Now come on, that’s pretty impractical. At least it’s possible to push a house off a cliff.
To literally make it “gravity free”, you’d need to move to a completely empty universe. Which would make breathing a bit difficult, among other things.
Now, if you want merely to be in a 0g environment, though, that’s a lot simpler. You just need to get your house in free fall. You’d put it in orbit around a massive object, presumably the Earth. When you get it’s orbital velocity up to a value v such that v[sup]2[/sup]/r = g, then you’d be in free fall.
Lessee, it’s been a while. g = G m[sub]e[/sub]/r[sup]2[/sup], so v = sqrt(G m[sub]e[/sub]/r), where G = 6.673e-11 Nm[sup]2[/sup]/kg[sup]2[/sup] and m[sub]e[/sub] = 5.976e24 kg.
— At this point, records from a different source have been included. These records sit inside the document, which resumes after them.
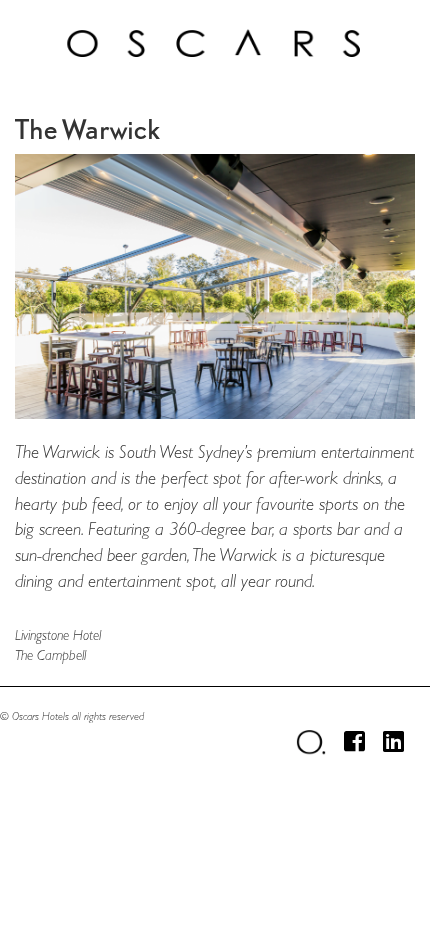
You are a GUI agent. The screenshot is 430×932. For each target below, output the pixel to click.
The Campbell (50, 655)
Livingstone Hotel (58, 635)
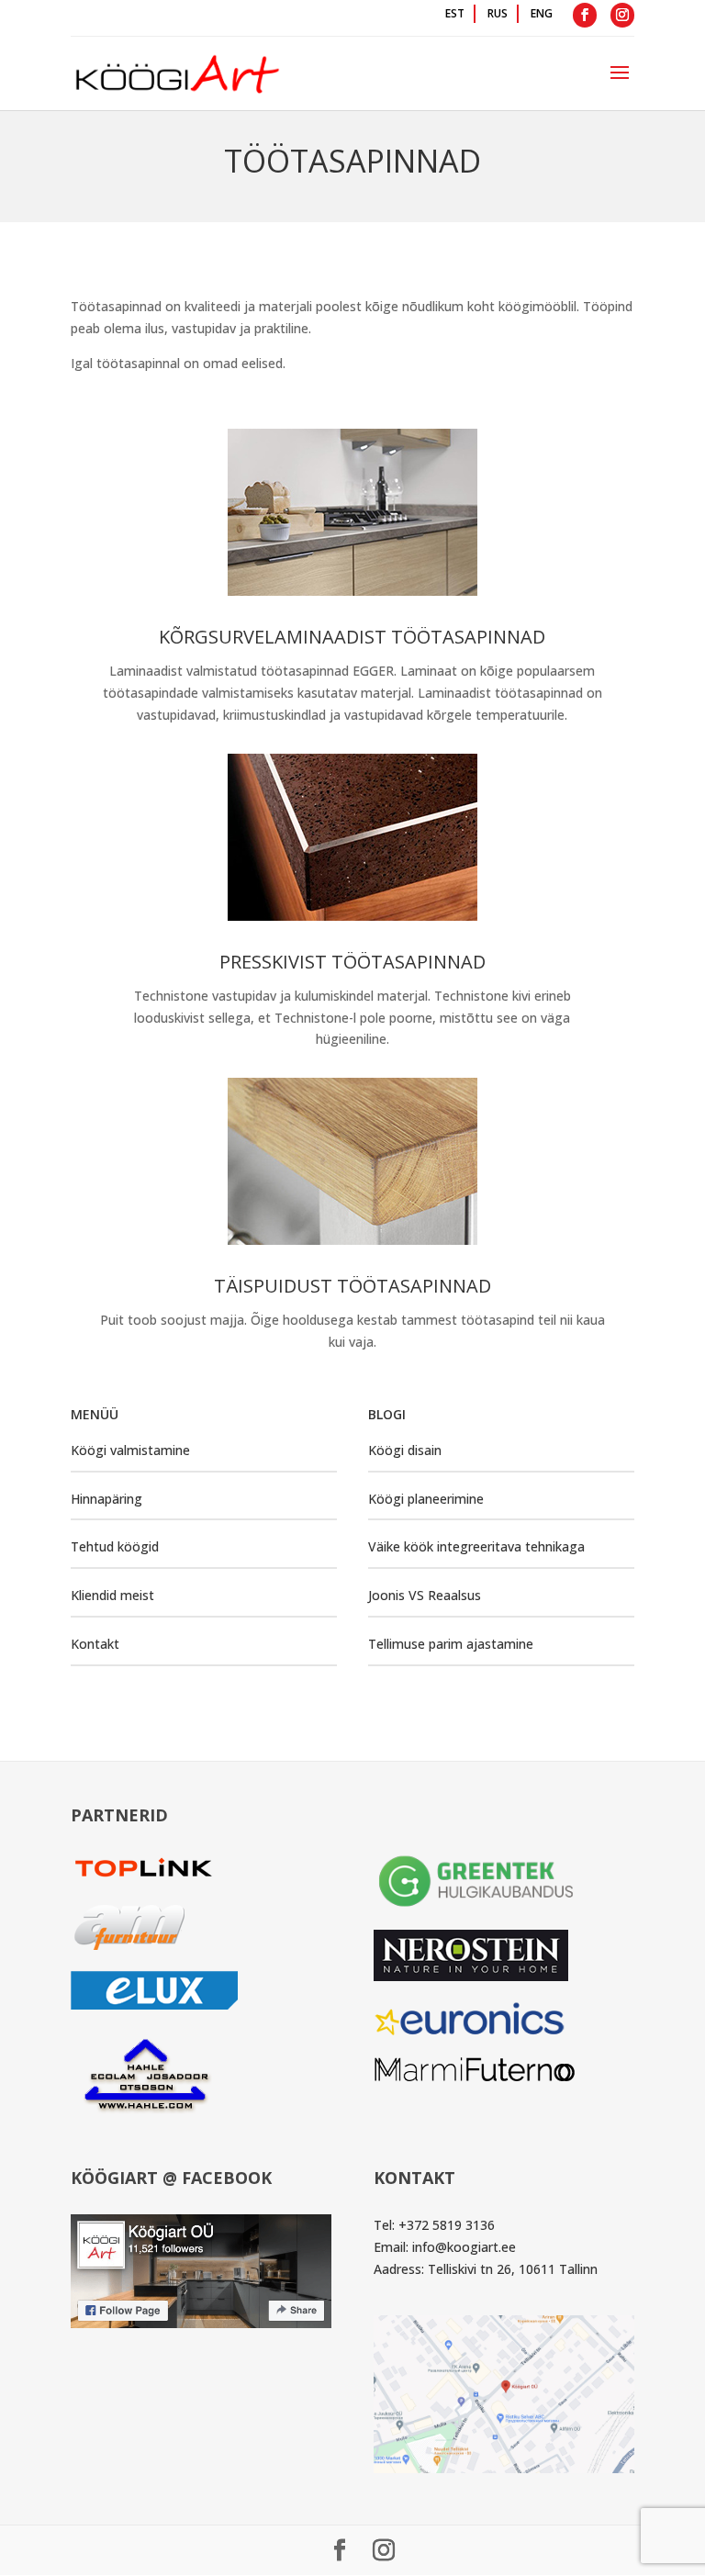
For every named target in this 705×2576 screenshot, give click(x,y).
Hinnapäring (106, 1498)
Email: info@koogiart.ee (445, 2247)
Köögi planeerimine (426, 1498)
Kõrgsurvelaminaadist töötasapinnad (352, 636)
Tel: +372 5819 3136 (434, 2225)
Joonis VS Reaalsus (424, 1595)
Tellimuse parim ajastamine (450, 1643)
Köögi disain (405, 1450)
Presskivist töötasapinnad (352, 961)
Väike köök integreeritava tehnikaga (476, 1546)
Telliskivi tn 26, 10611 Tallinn (513, 2269)
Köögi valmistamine (130, 1450)
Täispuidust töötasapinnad (352, 1285)
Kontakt (95, 1643)
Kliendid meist (112, 1595)
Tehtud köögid (115, 1546)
So, then for any distance from the Earth r (I’d recommend a distance of at least 6.4e6 m to avoid a nasty rug burn, preferably more), you’d need a velocity (in meters per second) of approximately 2,000,000/sqrt®, r in units of meters. Give or take a factor of ten. I said it’s been a while.
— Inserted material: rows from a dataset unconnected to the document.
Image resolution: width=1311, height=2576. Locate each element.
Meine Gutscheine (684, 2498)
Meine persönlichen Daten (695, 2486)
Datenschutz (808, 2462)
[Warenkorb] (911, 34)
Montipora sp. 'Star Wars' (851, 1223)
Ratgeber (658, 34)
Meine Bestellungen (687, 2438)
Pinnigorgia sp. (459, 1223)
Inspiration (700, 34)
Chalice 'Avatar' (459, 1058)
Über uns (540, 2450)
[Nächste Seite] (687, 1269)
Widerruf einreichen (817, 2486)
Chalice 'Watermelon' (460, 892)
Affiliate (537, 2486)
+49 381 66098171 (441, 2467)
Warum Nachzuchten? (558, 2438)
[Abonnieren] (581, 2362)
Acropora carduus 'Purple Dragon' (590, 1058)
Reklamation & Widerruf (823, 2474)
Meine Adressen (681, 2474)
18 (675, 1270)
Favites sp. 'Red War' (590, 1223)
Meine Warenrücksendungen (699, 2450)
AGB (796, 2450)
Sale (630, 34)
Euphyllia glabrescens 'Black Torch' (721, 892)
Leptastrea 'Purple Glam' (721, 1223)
You’d also want to equip your house with booster jets to adjust its velocity to compensate for the sun’s and moon’s masses perturbing its orbit. Not to mention totally redoing your ventilation system.
And don’t forget to fill out those Change-of Address cards.
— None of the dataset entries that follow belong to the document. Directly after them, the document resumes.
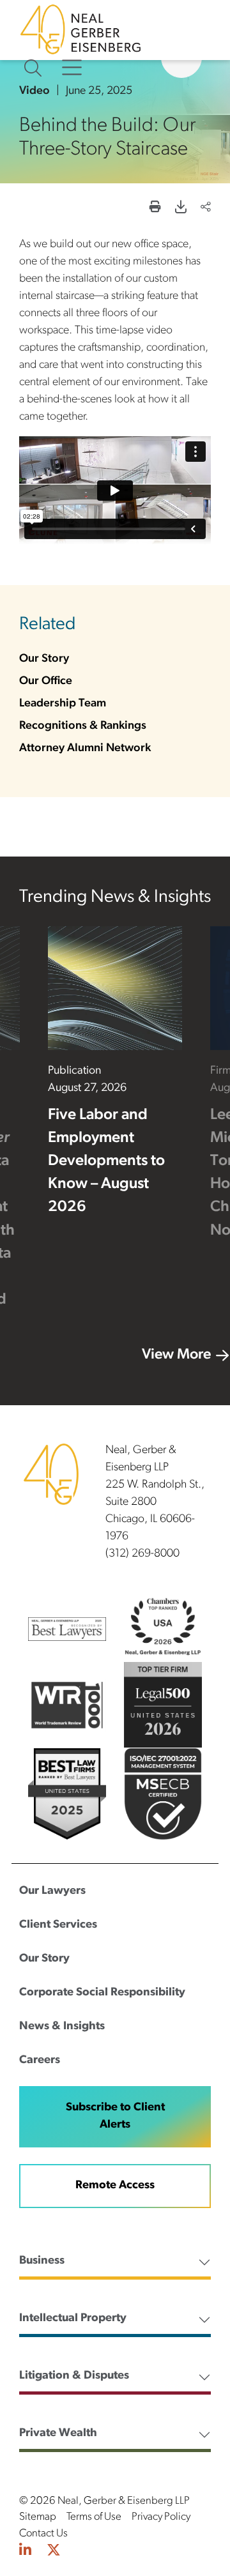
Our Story (44, 659)
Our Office (45, 681)
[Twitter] (54, 2552)
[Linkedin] (25, 2552)
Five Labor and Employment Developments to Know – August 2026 (106, 1162)
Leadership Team (62, 704)
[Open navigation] (72, 68)
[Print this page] (155, 208)
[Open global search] (33, 68)
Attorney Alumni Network (85, 748)
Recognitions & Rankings (82, 726)
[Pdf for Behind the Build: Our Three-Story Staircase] (181, 208)
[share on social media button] (206, 208)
Now correct me if I’m wrong but if he wanted to very literally make it “gravity free” wouldn’t he have to find a way to construct it out of particles that have no mass? Since any object with mass has at least some gravitational attraction even in an otherwise empty universe his house wouldn’t be gravity free. Maybe he could use neutrinos for this gravity free house, built in the otherwise empy universe. I’m not quite sure how one would go about constructing anything out of neutrinos though since we have enough problems even detecting their existence much less getting them to sit still long enough to be made into a house… Oh then of course once he enters the house neutrino house it would no longer be gravity free since his mass will have it’s own gravitational attraction… Hmm doesn’t look like there’s really a way to escape the bonds of gravity.
No, he’d have to make it in a completely empty universe. Massless particles, assuming they are to mean anything, still have to have energy and momentum, and that means, in fact, that they have to gravitate.
So how does NASA have a room that has zero gravity to train their astronauts?
That’s how.
Photons have no mass (see some other General Questions thread). You could just live in a lighthouse.
Doesn’t NASA have an actual room that has zero gravity? If so, how is it like this? I know it isn’t just the room of a plane called the “Vomit Comet” taking a steep dive.
NASA has no such room.
I think that some researchers once levitated a frog, though, using magnetic fields. That must’ve been a trip.
No, the only zero-G environments NASA has are the so-called “Vomit Comet” and vehicles in Earth orbit. They do use a large pool to simulate zero-G for practicing missions, but it’s not a perfect simulation.
OK, thanks. I guess I was just misinformed about it then. But it would be kewl to be able to make a room with zero gravity.